RANGOON — When police in Burma’s biggest city Rangoon arrested Chew Su Khin, a young transgender woman, for the third time in a year, they removed her hair extensions and set them on fire, stripped her naked and took pictures for their amusement.
“They made me remove all my clothes and perform sexual acts with other prisoners while they filmed it on their phones with the threat of more violence,” the slight 20-year-old told the Thomson Reuters Foundation in Rangoon’s Bahan Township.
She had to pay a fine of 35,000 kyat (US$27) to be released the next day.
Before that, Chew Su Khin was detained under the so-called “shadow law,” which allows police to arrest after sunset anyone they believe is acting suspiciously.
She was kept in a male jail cell where she was raped by fellow prisoners as guards looked on.
Campaigners say lesbian, gay, bisexual and transgender (LGBT) people routinely face abuse, violence, intimidation and harassment from police officers who extort money and sexual favors from them in a country where homosexuality is banned.
The police deny harassing LGBT people.

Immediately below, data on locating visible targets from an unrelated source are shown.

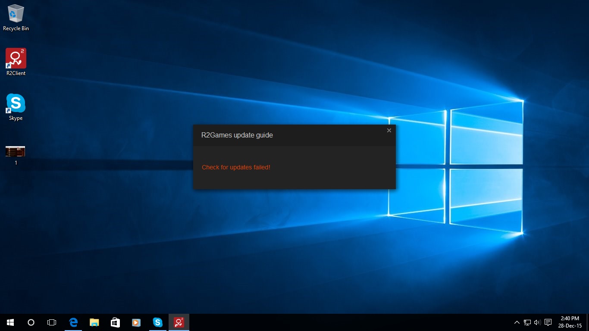
Task: Expand the hidden system tray icons
Action: click(517, 322)
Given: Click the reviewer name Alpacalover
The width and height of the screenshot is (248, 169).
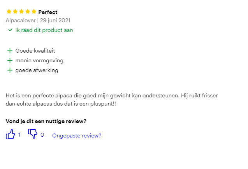Looking at the screenshot, I should click(21, 20).
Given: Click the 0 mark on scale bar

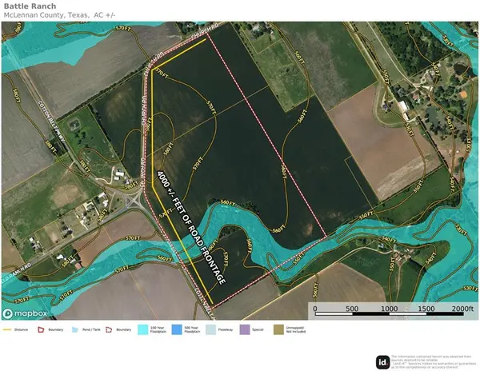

But activists say police officers use Article 377 of the Penal Code, a relic of British colonial law, which forbids “carnal intercourse against the order of nature” to persecute LGBT people.
The law, which carries a 10-year prison sentence for convicted offenders, is however rarely enforced.
When Daw Aung San Suu Kyi’s party, the National League for Democracy (NLD), swept to power after a landslide election win last November, pledging to fight for human rights and democratic change, many activists hoped the victory would enable LGBT people to come out of the shadows.
But a year on, many have been disappointed by a lack of progress in the socially conservative Southeast Asian country.
Rape
U Win Htein, an ally of Daw Aung San Suu Kyi, said earlier this year he was “not interested” in tackling LGBT rights abuses, and that gender issues imported from the West were not important in Burma.
Before the historic 2015 election, Myint Kyu, the border and security affairs minister in Mandalay’s regional government, said homosexuality was “unacceptable” and threatened to detain and “educate” gay men.
Leading local LGBT rights group, Colours Rainbow, estimates that police intimidation led to 65 cases of wrongful arrests of LGBT people in three of Burma’s 325 townships last year.
But the real figure is likely to be much higher because many victims do not report police mistreatment, fearing further arrests, the group’s program coordinator, Hla Myat Tun, said.
In many cases, LGBT people are sexually assaulted, or beaten up by a group of police, he said.
“Some of them were even raped by police officers in the police compound, at the back of the police station building under the banana trees,” he told the Thomson Reuters Foundation.
The Rangoon police refuted allegations of abuse against them.
“Whether you are male, female, homosexual or transgender, we act according to the law,” a spokesman told the Thomson Reuters Foundation.
Despite the scale of abuse, justice is seldom pursued, campaigners say.
A report this year by Colours Rainbow, Equality Myanmar—one of the first organizations to provide legal assistance to the LGBT community—and USAID found that “all too often, reporting a case of abuse ends up worsening the suffering of a victim.”